── Text under study
The outputs 30 are connected to the destination units 31. Each of said units 31 includes a sublink receiver (not shown) that reads the bandwidth indicator Blk of the received information over sublink SLk. The indicator is used as information for controlling and adjusting the destination unit 31 to the correct sublink bandwidth given by the bandwidth indicator for that sublink. As mentioned above this bandwidth given by the inserted bandwidth indicator for that
sublink gives information about the required bandwidth for correct receiving in destination unit 31.
As an example, the system can use three sublinks SLl,SL2 and SL3 each having a maximum bitrate of 64 kbit/s. In order to transfer the information having these bitrates, respectively a transmission medium would require 3x64 = 192 kbit/s equal to the maximum bitrate of the three transmissions. If for a certain transmission the sublinks SL1-SL3 would require only, for instance, bl = 32; b2 = 32 and b3 =64 kbit/s still a transmission medium of 3x64 kbit is used. By the present method, the bandwidth indicators would indicate that the transmission medium will only call for 32+32+64=128 kbit/s. Since it is seldom that all the sublinks are using the availble transmission medium at maxium and at the same time each with its maximum rate, there would be a waste if the communication link CL was dimensioned for this case.
────
── Information shown
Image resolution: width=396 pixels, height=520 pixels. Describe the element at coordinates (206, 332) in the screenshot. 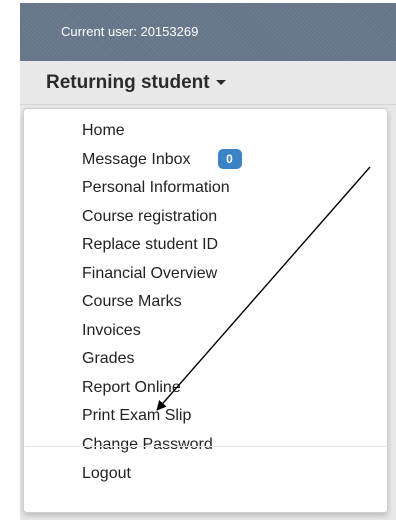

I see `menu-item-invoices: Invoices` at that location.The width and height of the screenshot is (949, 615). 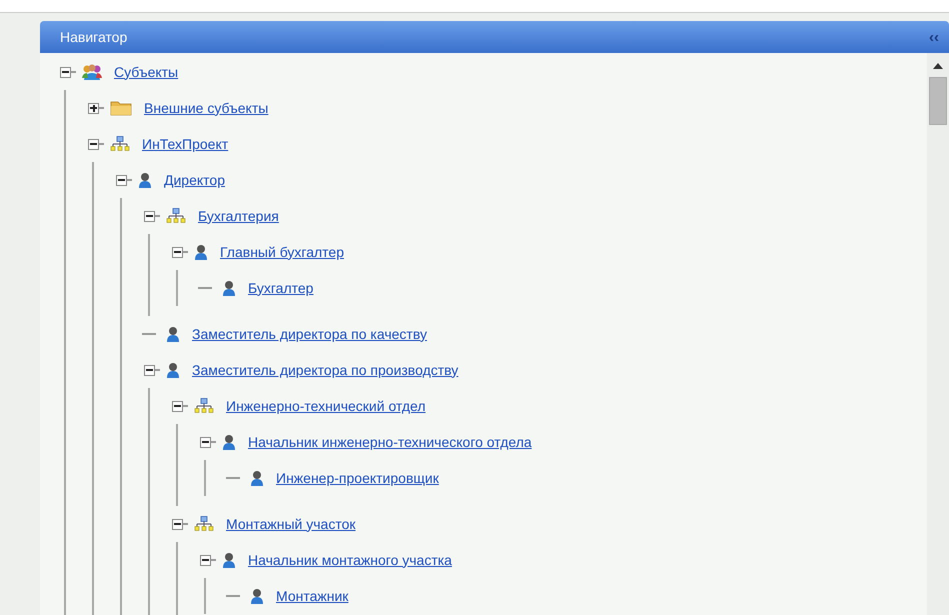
────
■ Required action 1
Reproduce the stretch of the sublink bandwidth text from "As an example, the" through "for this case.", keeping every word and mark unchanged.
■ Required action 2
Carry on the sublink bandwidth text from the point where it stops.

■ Response 1
As an example, the system can use three sublinks SLl,SL2 and SL3 each having a maximum bitrate of 64 kbit/s. In order to transfer the information having these bitrates, respectively a transmission medium would require 3x64 = 192 kbit/s equal to the maximum bitrate of the three transmissions. If for a certain transmission the sublinks SL1-SL3 would require only, for instance, bl = 32; b2 = 32 and b3 =64 kbit/s still a transmission medium of 3x64 kbit is used. By the present method, the bandwidth indicators would indicate that the transmission medium will only call for 32+32+64=128 kbit/s. Since it is seldom that all the sublinks are using the availble transmission medium at maxium and at the same time each with its maximum rate, there would be a waste if the communication link CL was dimensioned for this case.

■ Response 2
The data stream is transmitted by the transmitting means 24 over the communication link CL to the receiving means 25 of the second node 12. The receiving means 25 is only an interface unit between the communication link CL and the function modules of the second node 12. The receiving means 25 forwards said data stream to the reading means 26 which is reading the bandwidth indicators of the sublinks. Said information is used by the splitting control means 27 for controlling the splitting means 28 which is splitting said data stream into the different sublinks according to said read indicators . The bandwidth indicator brings information to the split control means 27 where to find the following sublink and the associated indicator Blk. After the splitting of the data stream the sublinks are forwarded to a distributing unit 29 having several output ports 30. Each output port is connected to the destination unit 31. The distributing unit 29 is an interface unit between the output ports and the function modules of the second node 12. Each of
said units 31 includes a sublink receiver 32 that detects the bandwidth indicator of the received sublink. The indicator is used as information for controlling and adjusting the destination unit 31 to the correct sublink bandwidth.
Figure 2 is a flow chart illustrating the steps of the invented method in the case the bandwidth indicator is supplied by a sublink generator. The value of the bandwidth indicator Blk is determined based on the demanded bandwidth for a sublink SLk and supplied by e.g. a sublink generator 15 in Figure 1 together with the data to be transmitted over that sublink. In a first step, step 40, the sublink data including the thus predetermined bandwidth indicator Blk are received together with data and bandwidth indicators from other sublinks in the system.
The following step, step 41, is to packing said sublink adjacent to one of the closest preceding or following sublink to build up a continuous data stream within said total bandwidth Btot.
The last step, step 42, in the first node is to transmitting the sublink via said data stream over said communication link CL to said second node.
The first step of the second node, step 43, is to receiving said data stream over a communication link, e.g. the communication link CL of Figure 1. The following step, step 44, is to reading each sublink bandwidth indicator Blk when they arrive and passing it to the allocating means for controlling the following step, step 45, a splitting of the data stream into the original sublinks . The preceding and last step, step 46, is to distributing each sublink to the correct sublink receiver.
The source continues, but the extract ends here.